VEJA: E na área do Rock, o que acha dos Guns N'Roses?
Novoselic: Eu os detesto. No início, gostava de algumas músicas, mas Axl Rose tem uma boca tão grande e tantos problemas que faz questão de expressar publicamente, que estou cheio dele. Seus problemas são todos pessoais, sem qualquer substância. Ele não tem qualquer consciência social. O sexo, as drogas, e o rock não são mais símbolos de contestação. É só ir a qualquer escola nos Estados Unido para notar como todas as crianças entre 10 e 13 anos já estão envolvidas com sexo, drogas e rock. Ao usar esses temas como bandeira, o Axl Rose prova apenas que é um cabeça de titica.
VEJA: Como vê a questão das drogas?
Novoselic: As drogas deixaram de ser uma bandeira de inconformismo para se tornar parte da sociedade. O presidente eleito Bill Clinton diz que fumou, mas não tragou. Al Gore diz que fumou. O problema das drogas é que as pessoas não tem responsabilidade suficiente para usá-las. Sou totalmente contra algumas drogas, como a heroína. Não há nada bom nela. Outras, como as anfetaminas, a cocaína e a maconha, deveriam ser legalizadas. Se isso acontecesse, a criminalidade diminuiria. A Guerra contra as drogas, nos Estados Unidos, é um ataque contra nossos direitos civis. As pessoas precisam ser reponsáveis por suas próprias ações.
VEJA: Os integrantes do NIRVANA usam drogas?
Novoselic: Eu fumo maconha e tomo bebidas alcóolicas. Não posso responder pelos outros.
VEJA: Você bebe muito?
Novoselic: É provável que sim. Gosto de ficar bêbado, é divertido. Mas estou tentando moderar a bebida.
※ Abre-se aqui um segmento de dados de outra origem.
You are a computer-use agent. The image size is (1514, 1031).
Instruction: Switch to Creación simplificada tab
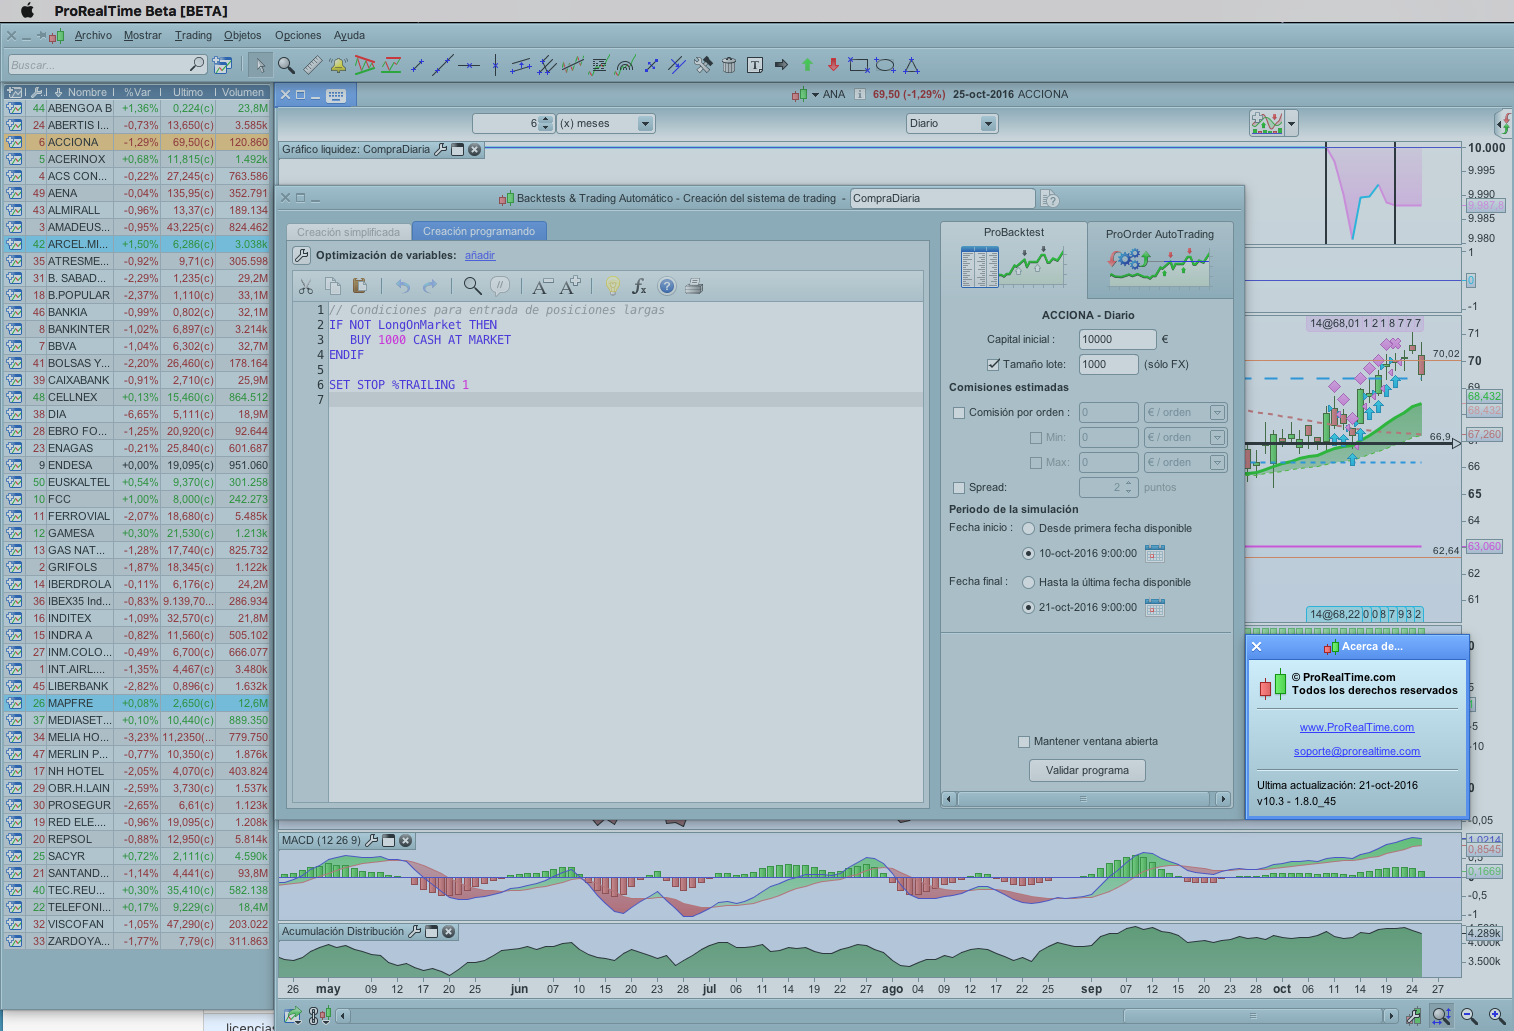point(348,232)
VEJA: Você acredita que algum grupo de rock atual dure trinta anos, a exemplo dos Rolling Stones?
Novoselic: Espero que não. Para começar, os Rolling Stones na verdade não duram há trinta anos. eles morreram em meados da década de 70, depois do Lp Some Girls, e passaram a cuspir discos a cada três ou quatro anos, nos intervalos de suas longas temporadas de férias nas Bahamas. Mas mesmo assim, eles são um fenômeno que dificilmente se repetirá. Pessoalmente, não imagino estar fazendo a mesma coisa daqui a trinta anos. É o mesmo que trabalhar numa fábrica por esse período. Se Deus quiser até lá serei um astronauta ou qualquer outra coisa.
VEJA: Mas atuar durante três décadas num grupo de rock deve ser mais divertido do que trabalhar numa fábrica.
Novoselic: Pode ser, mas veja o que aconteceu com os Rolling Stones e com o The Who. Eles se tornaram inconseqüentes, uma piada. Fizeram ótimos trabalhos em seu tempo, mas é necessário saber dar um basta. Os Irmãos Marx pararam em tempo. Se os Beatles tivessem continuado como conjunto, hoje não teria o mesmo prestígio.